Canonical Wnt signaling plays multiple roles critical to normal craniofacial development while its dysregulation is known to be involved in structural birth defects of the face. However, when and how Wnt signaling influences phenotypic variation, including those associated with disease, remains unclear. One potential mechanism is via Wnt signaling's role in the patterning of an early facial signaling center, the frontonasal ectodermal zone (FEZ), and its subsequent regulation of early facial morphogenesis. For example, Wnt signaling may directly alter the shape and/or magnitude of expression of the sonic hedgehog (SHH) domain in the FEZ. To test this idea, we used a replication-competent avian sarcoma retrovirus (RCAS) encoding Wnt3a to modulate its expression in the facial mesenchyme. We then quantified and compared ontogenetic changes in treated to untreated embryos in the three-dimensional (3D) shape of both the SHH expression domain of the FEZ, and the morphology of the facial primordia and brain using iodine-contrast microcomputed tomography imaging and 3D geometric morphometrics (3DGM).

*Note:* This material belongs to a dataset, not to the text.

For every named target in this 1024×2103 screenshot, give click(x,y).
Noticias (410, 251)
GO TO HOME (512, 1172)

We found that increased Wnt3a expression in early stages of head development produces correlated variation in shape between both structural and signaling levels of analysis. In addition, altered Wnt3a activation disrupted the integration between the forebrain and other neural tube derivatives. These results show that activation of Wnt signaling influences facial shape through its impact on the forebrain and SHH expression in the FEZ, and highlights the close relationship between morphogenesis of the forebrain and midface.